We study how efficiently holes (empty energy levels resulting from electron excitation upon light absorption) move through the crystal structure in NiO and NiO alloys. We show that the efficiency of hole movement in NiO can be enhanced by alloying NiO with Li2O at high enough concentrations. This makes NiO alloys with Li2O suitable for use as hole conductors. We also find that hole transport in NiO is confined to two dimensions. We predict that alloying NiO with MgO or ZnO leads to formation of semiconductors that like NiO are transparent to visible light. However, forming these alloys leads to three-dimensional hole transport, thereby increasing the efficiency of hole movement in NiO. This makes NiO alloys with MgO or ZnO suitable for use as transparent conducting oxides, components used in many solar energy conversion devices.

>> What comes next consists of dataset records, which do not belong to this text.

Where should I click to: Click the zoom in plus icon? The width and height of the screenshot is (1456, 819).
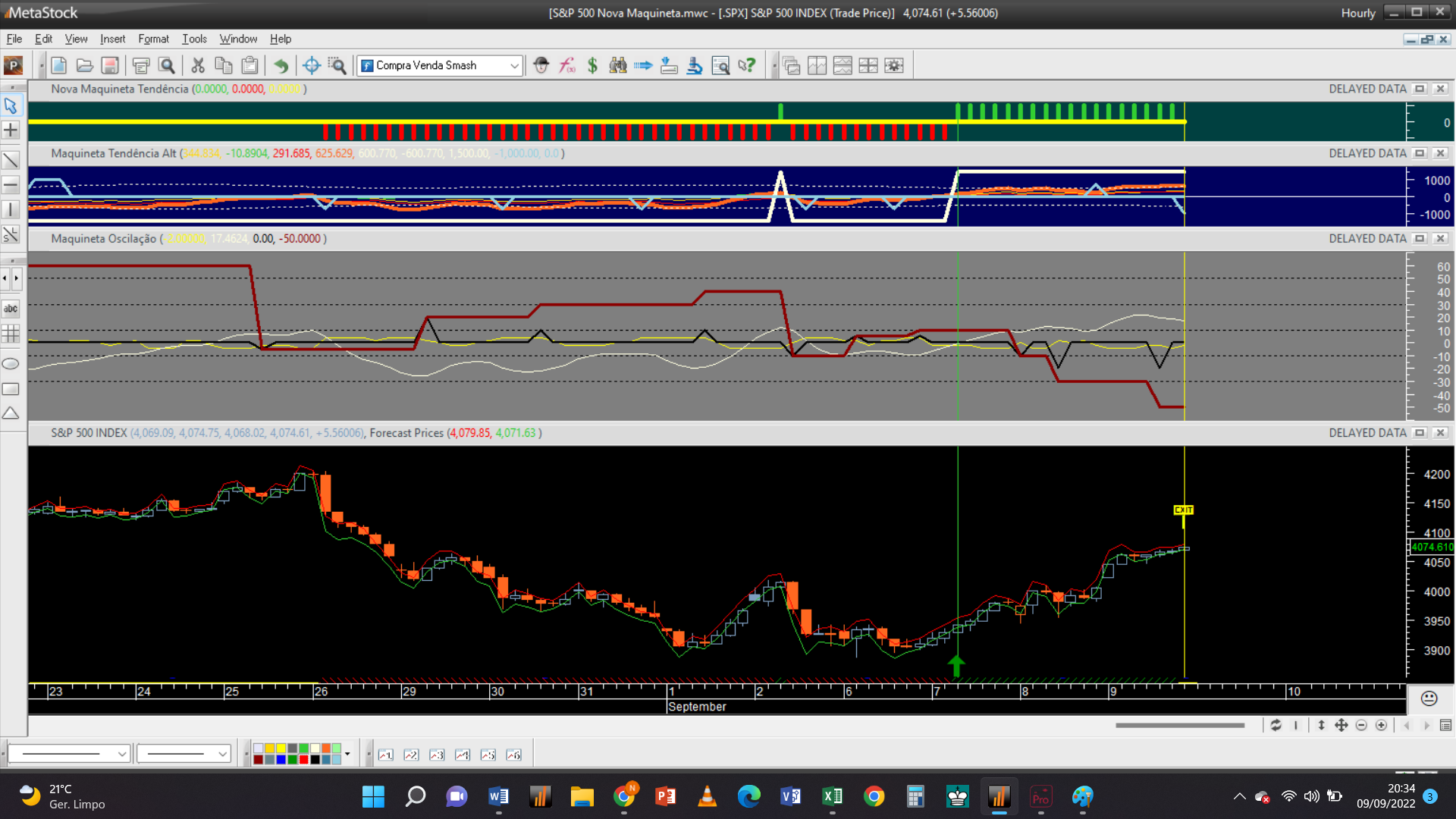coord(1382,726)
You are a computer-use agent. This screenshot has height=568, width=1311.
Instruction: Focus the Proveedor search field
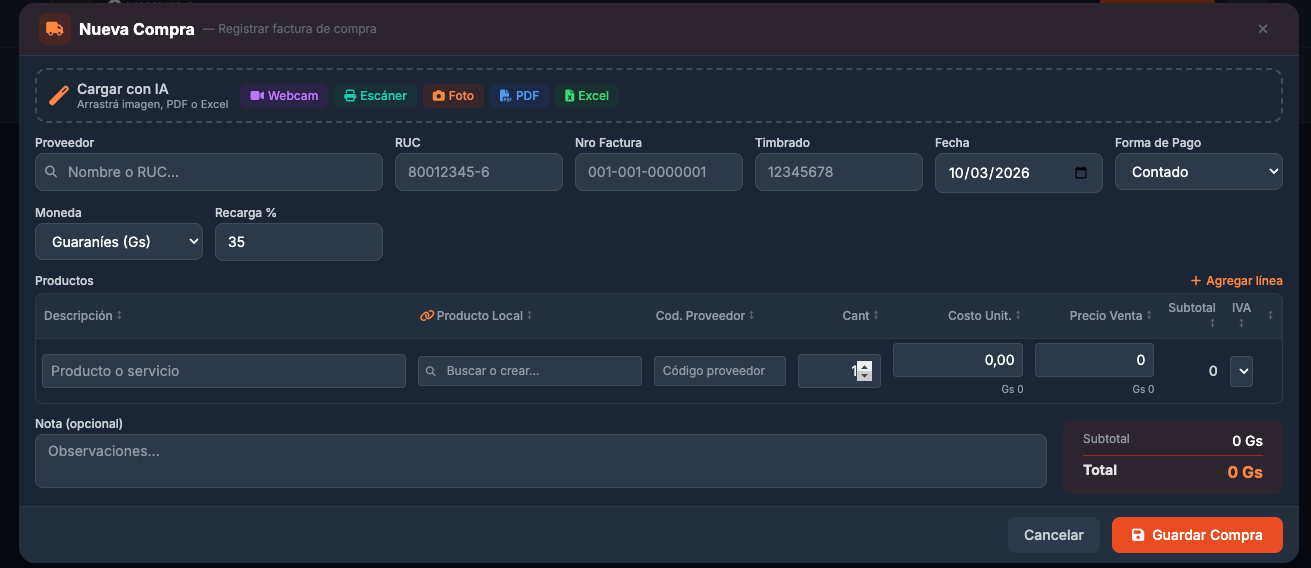[208, 172]
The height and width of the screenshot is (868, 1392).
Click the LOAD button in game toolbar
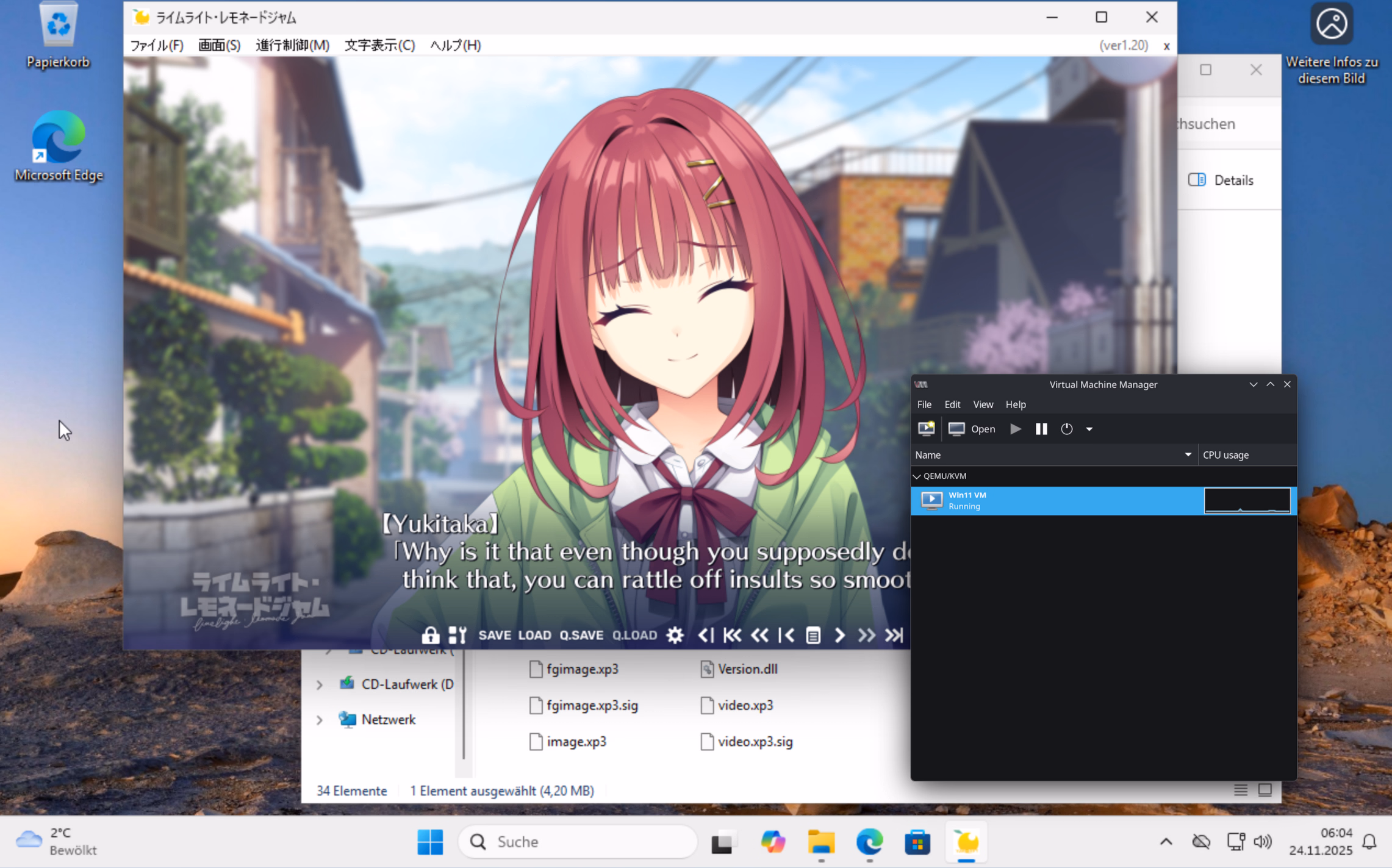point(534,635)
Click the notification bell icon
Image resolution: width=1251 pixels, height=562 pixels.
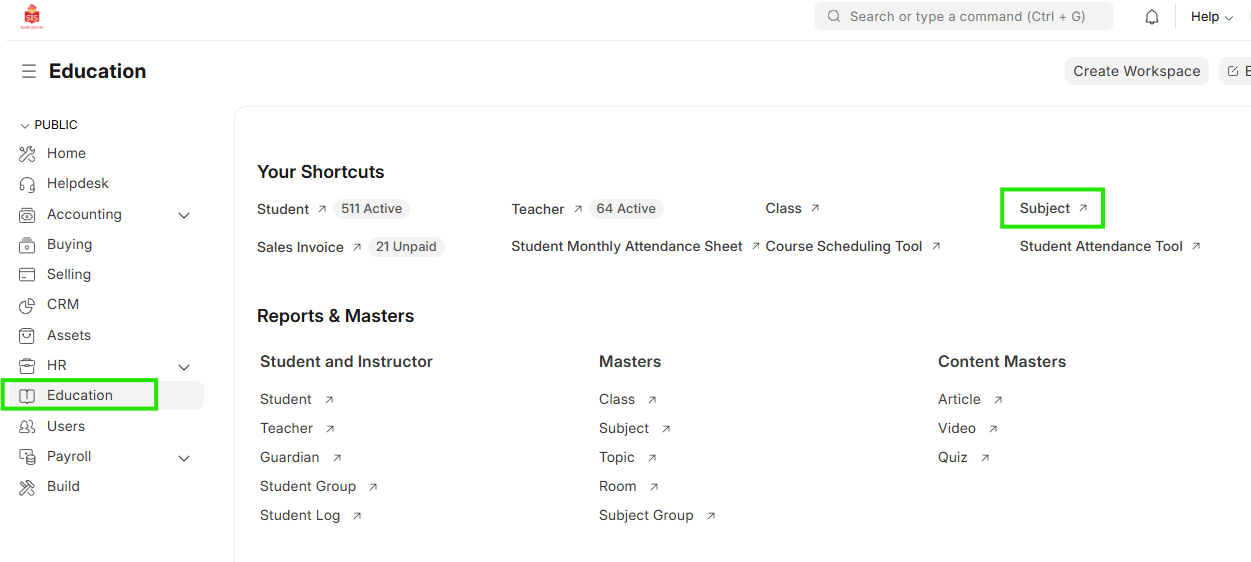point(1152,17)
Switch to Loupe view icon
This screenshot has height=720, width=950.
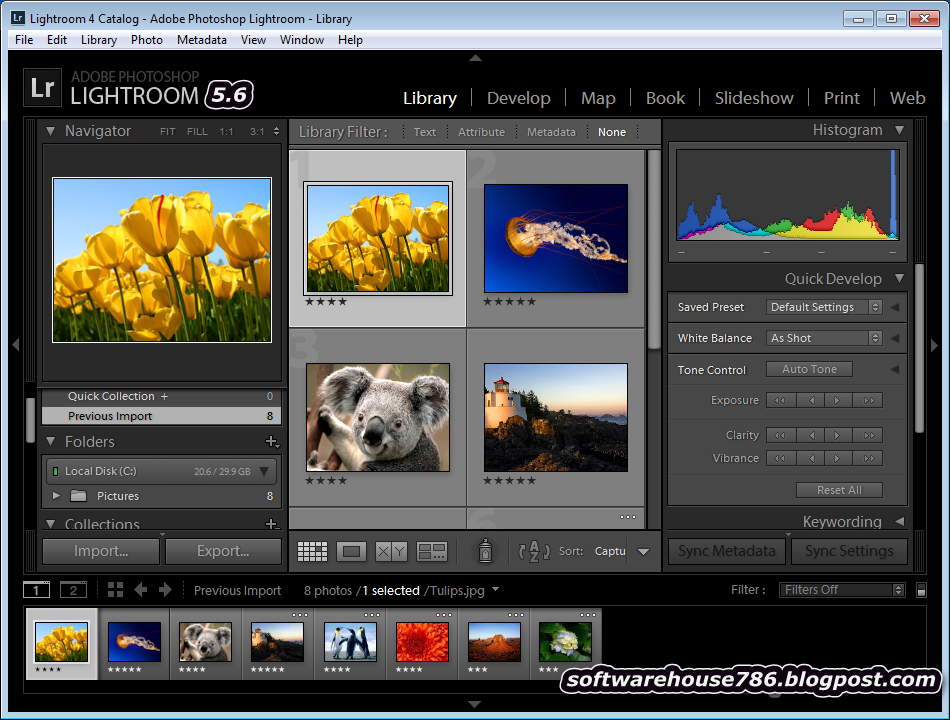click(351, 551)
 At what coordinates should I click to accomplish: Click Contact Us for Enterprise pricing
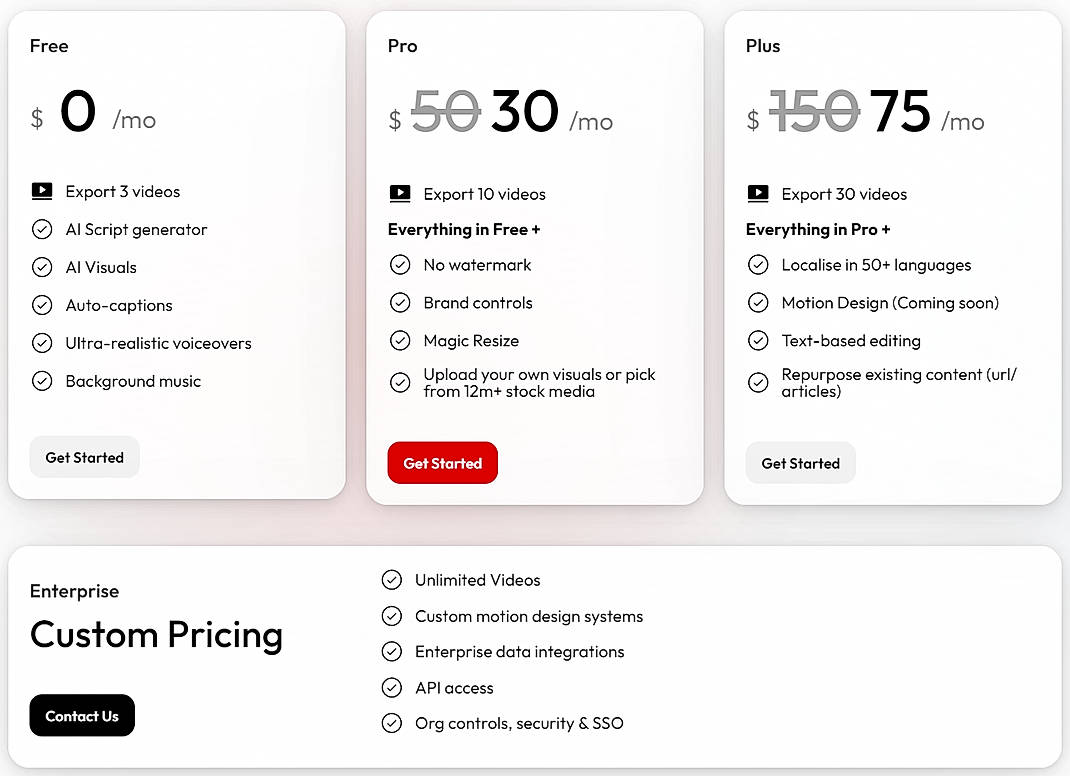(82, 715)
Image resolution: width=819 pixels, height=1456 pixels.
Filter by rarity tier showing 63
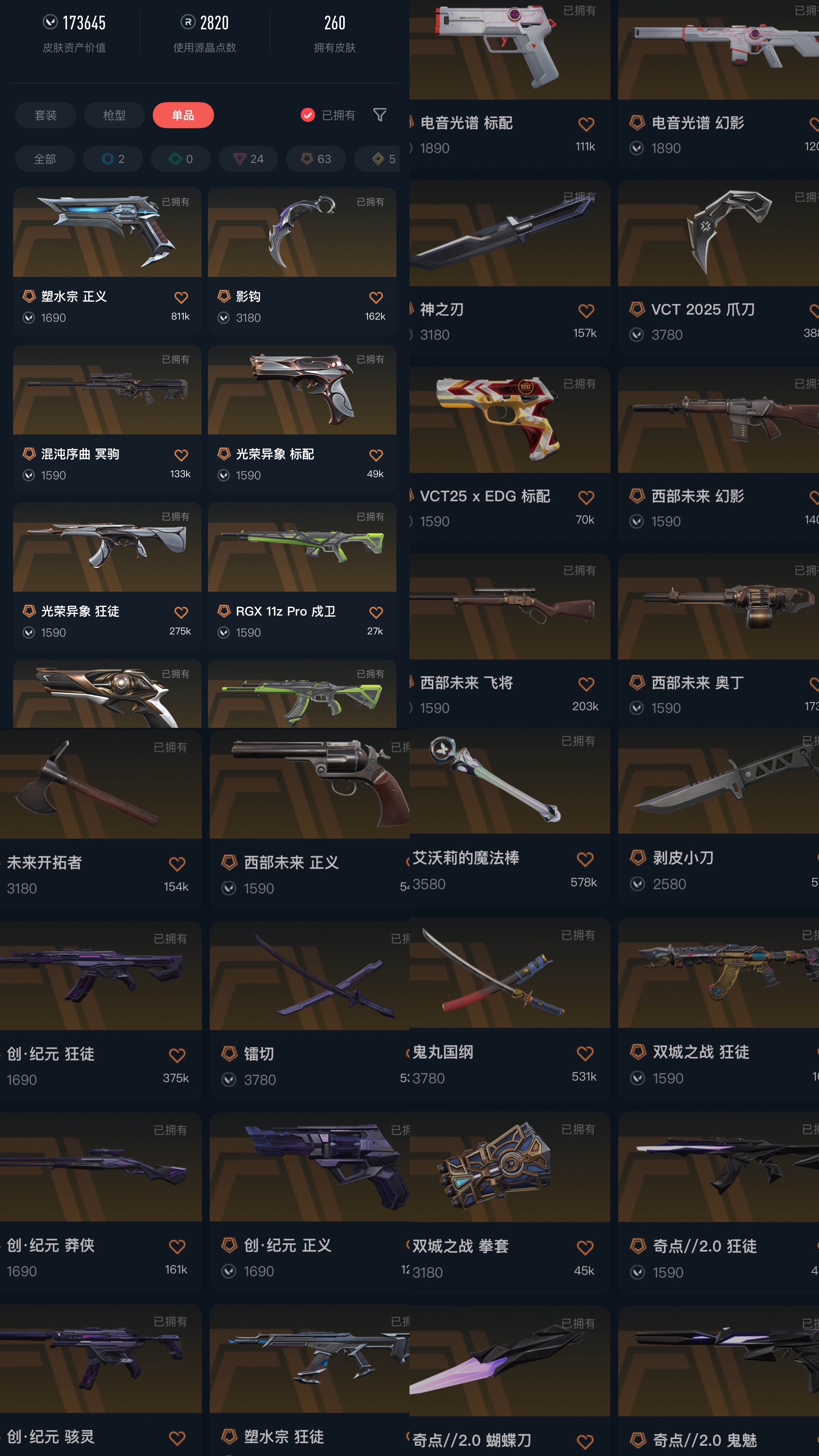click(x=316, y=159)
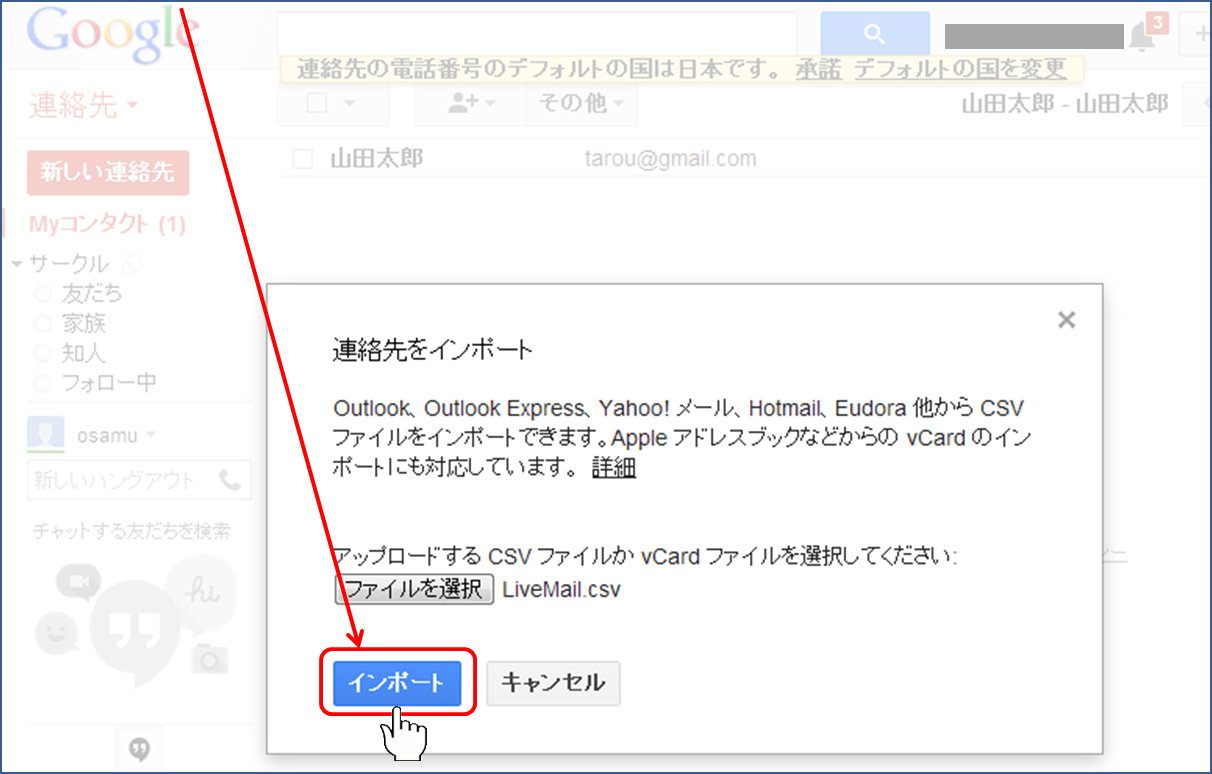The width and height of the screenshot is (1212, 774).
Task: Click the Google logo
Action: (112, 33)
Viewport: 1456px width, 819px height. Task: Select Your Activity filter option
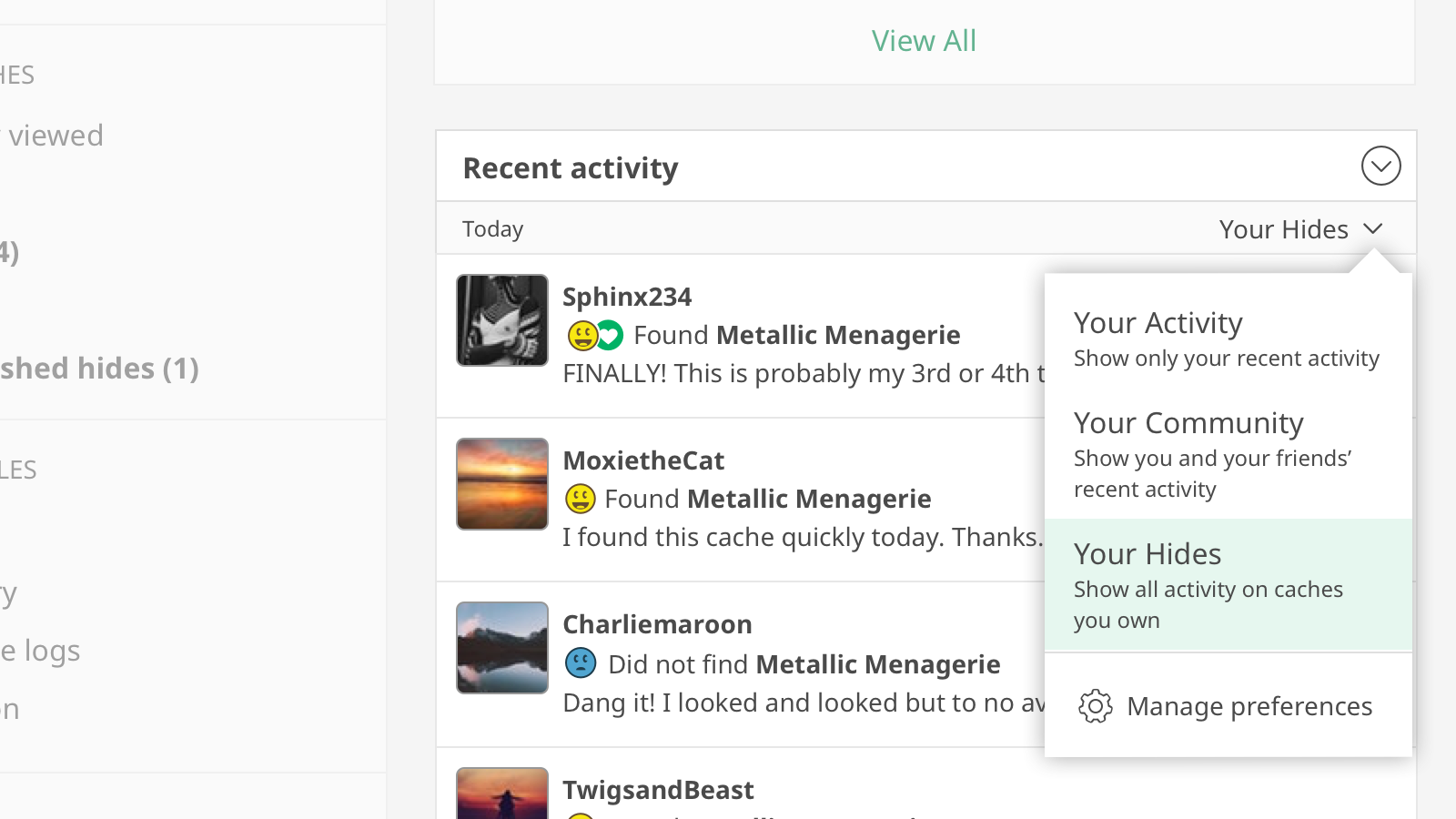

We introduce CoO and Co0.25Ni0.75O alloy as new intermediate band semiconductors (IBSCs), capable of absorbing light across multiple band gaps and enhancing light absorption in IBSC-based solar cells. Finally, we investigate the spatial concentration of hole and electron states in methylammonium (MA) lead iodide, a promising material for photovoltaic devices. We show that some orientations of the MA ion in the crystal structure may lead to spatial separation between hole and electron states. However, this separation is unlikely to impact the efficiency of MAPbI3 solar devices.